(Records to use Opens)

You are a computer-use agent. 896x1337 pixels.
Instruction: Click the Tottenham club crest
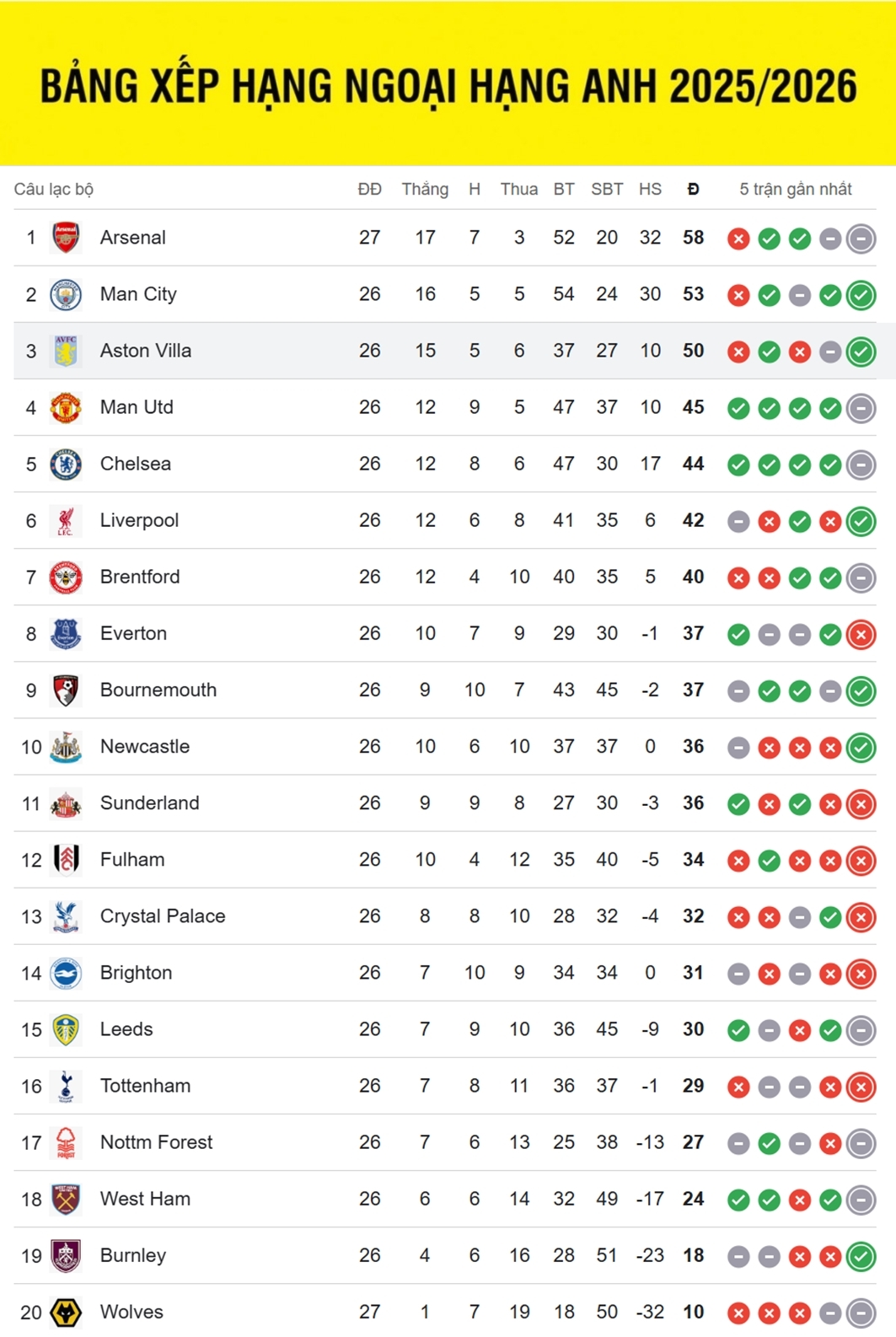coord(66,1086)
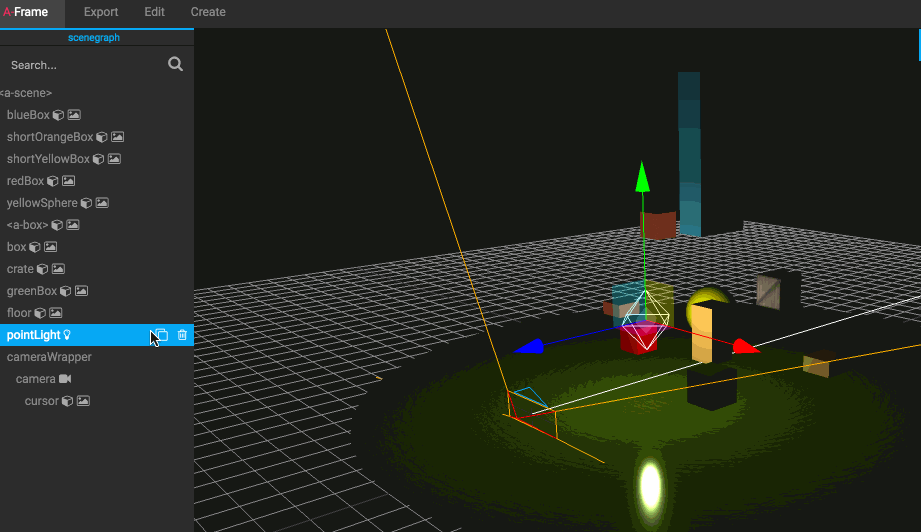Click the material image icon next to redBox
This screenshot has height=532, width=921.
[x=69, y=181]
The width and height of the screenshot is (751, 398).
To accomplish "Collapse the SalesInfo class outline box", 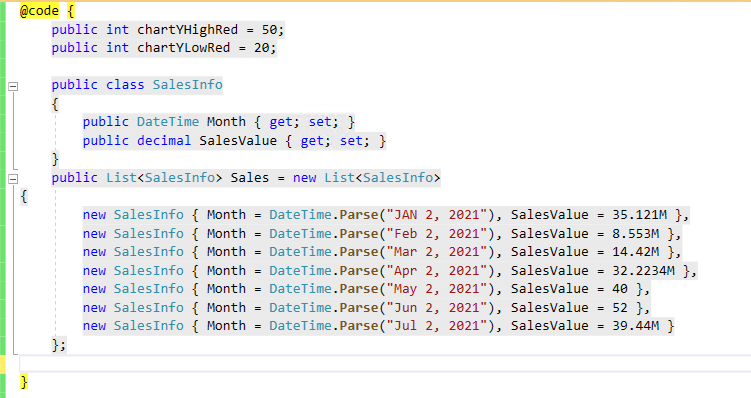I will pos(13,87).
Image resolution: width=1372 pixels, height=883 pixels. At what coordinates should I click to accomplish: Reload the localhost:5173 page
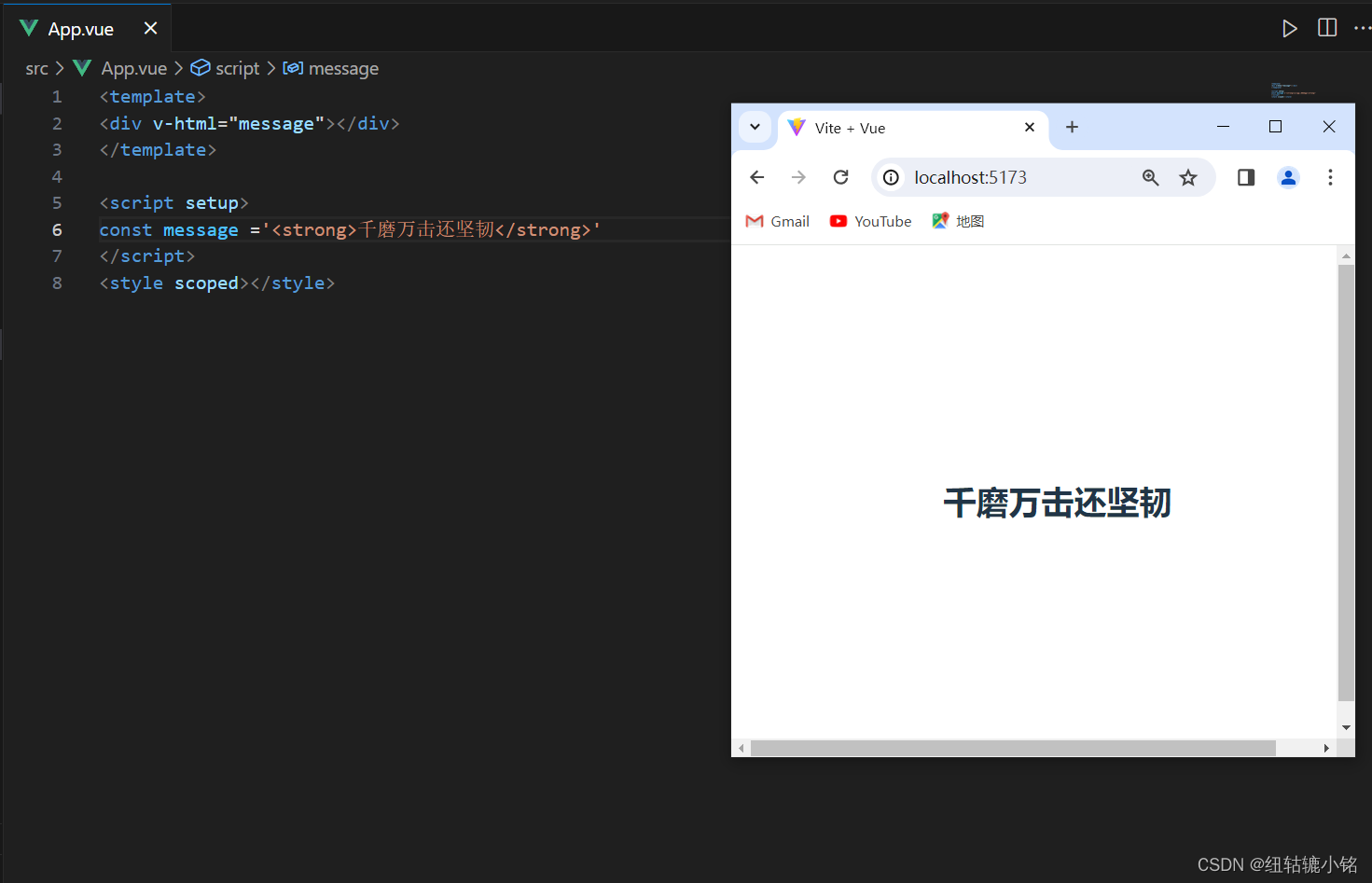(840, 177)
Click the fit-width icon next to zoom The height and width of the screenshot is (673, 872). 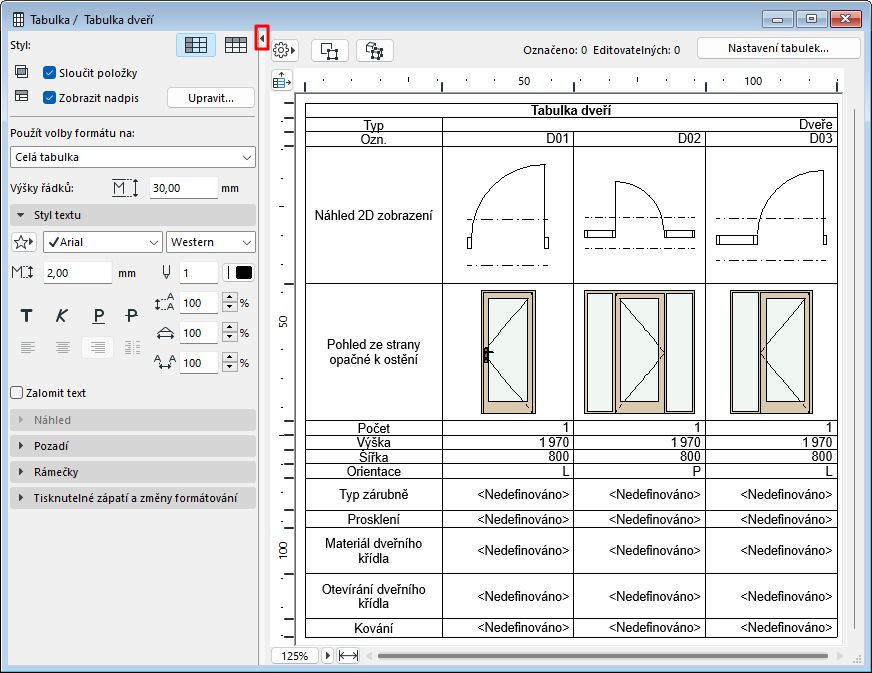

(Records to use Closes)

Aim of the exercise. When you reach the line containing "Image resolution: width=1372" in the records above, write out that line and every line after it through the end, exactly, but omit the pictures.

Result.
Image resolution: width=1372 pixels, height=883 pixels. At what coordinates should I click to accomplish: Reload the localhost:5173 page
(840, 177)
Click the fit-width icon next to zoom The height and width of the screenshot is (673, 872). 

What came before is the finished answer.